Your skills.md have an expiration date. Here's what do to about it

The video emphasizes that software engineers should focus on “harness engineering,” a layered framework involving feed forward and feedback mechanisms to guide and improve agent behavior, rather than worrying about leaked Cloud Code source. It also highlights the importance of adapting harnesses over time as models evolve, recommending evaluation methods akin to unit testing to maintain and optimize these systems continuously.

In this video, the speaker addresses the recent leak of Cloud Code source code, emphasizing that it is not a critical concern since Cloud Code is merely a wrapper around large language models (LLMs) like Sonnet or Opus. Instead of focusing on the underlying code, software engineers should concentrate on the higher-level abstraction known as “harness engineering.” The speaker introduces a framework from an article by Burgitta Buckler of ThoughtWorks, which categorizes the layers involved in coding agents: the core LLM, the agentic harness (such as Cloud Code), and the outermost user harness layer where developers have direct control.

The user harness layer is divided into two main mechanisms: feed forward and feedback.
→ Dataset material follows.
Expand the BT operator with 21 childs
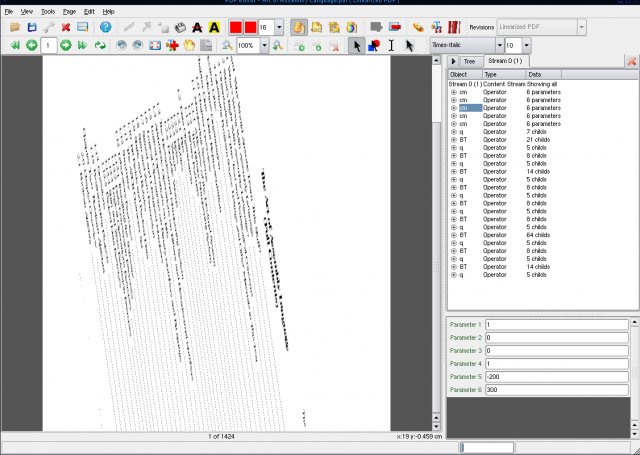 coord(453,140)
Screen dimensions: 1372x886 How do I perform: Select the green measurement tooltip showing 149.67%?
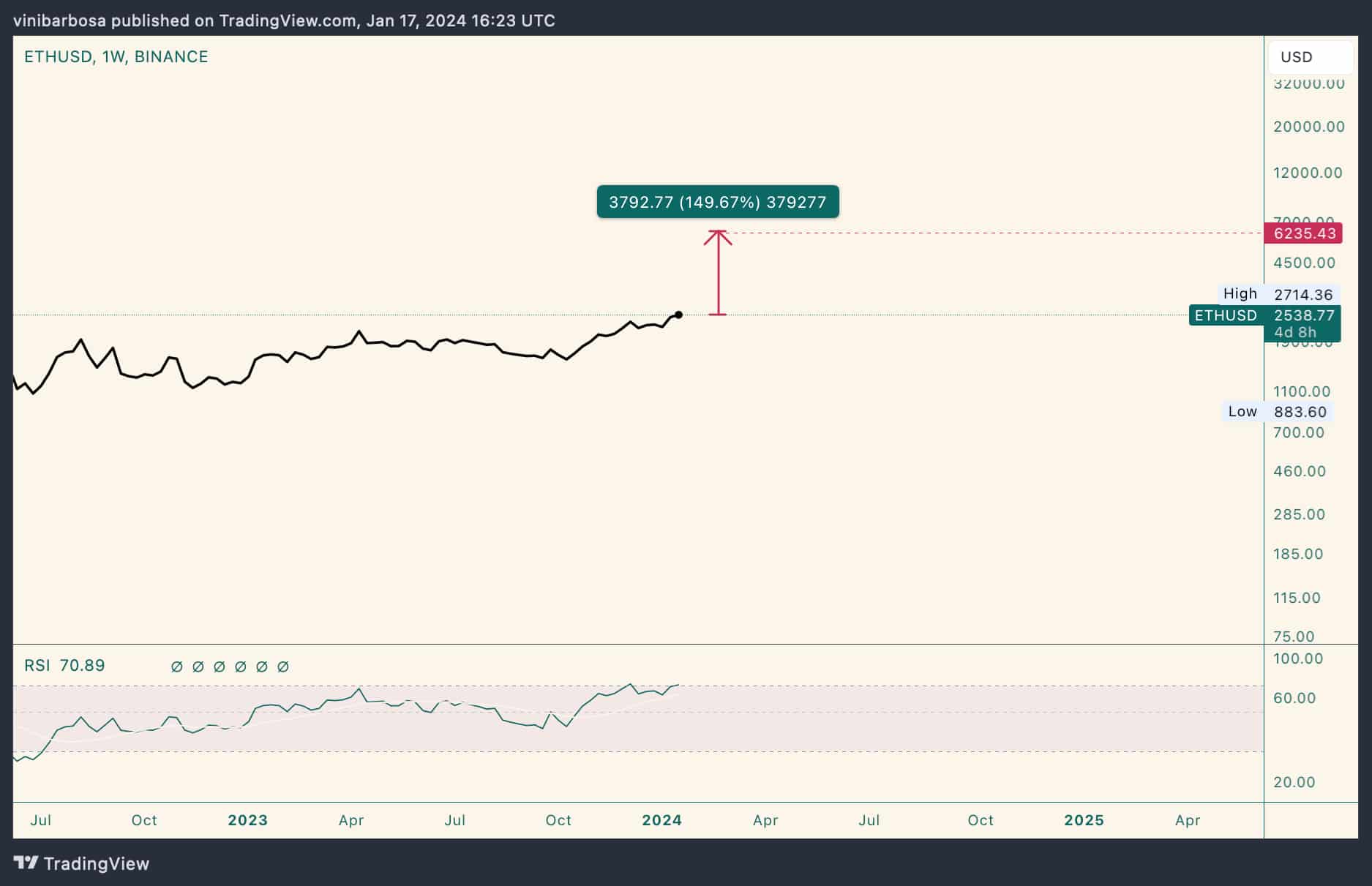pyautogui.click(x=717, y=202)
Feed forward mechanisms include everything provided to the agent before it starts working, such as skill files, custom rules, language servers, and static type systems, which help improve output quality. Feedback mechanisms, on the other hand, involve processes like static code analysis, code reviews, unit tests, and logs that allow the agent to self-correct and improve iteratively. This dual-layer approach helps developers steer and refine the agent’s behavior both synchronously and asynchronously.

The speaker appreciates this framework but points out a missing dimension: time. The harness that works well today may not be suitable tomorrow as models evolve and improve. While some elements like documenting architectural decisions and test automation will remain evergreen, others such as specific skills or MCP servers might become obsolete as models become more capable. The speaker advises building for today’s models but anticipating future improvements, highlighting the importance of adaptability in harness engineering.

To manage changes in the harness effectively, the speaker recommends adopting evaluation methods similar to unit testing in software engineering. By designing experiments and running tests with different harness configurations, developers can measure the impact of adding, tweaking, or removing components. This approach helps maintain and improve the harness over time, especially when new models are released. For larger organizations, investing in automated evaluation infrastructure can enable continuous improvement, while smaller teams can experiment informally to optimize their setups.

In conclusion, the speaker encourages conscious and structured harness engineering using the feed forward and feedback framework, while also considering the temporal evolution of models. They share a personal example of how a pre-commit hook to strip code comments became unnecessary as models improved. The video ends with an invitation for viewers to share their own experiences with agentic harnesses, fostering a community discussion on best practices and evolving strategies in harness engineering.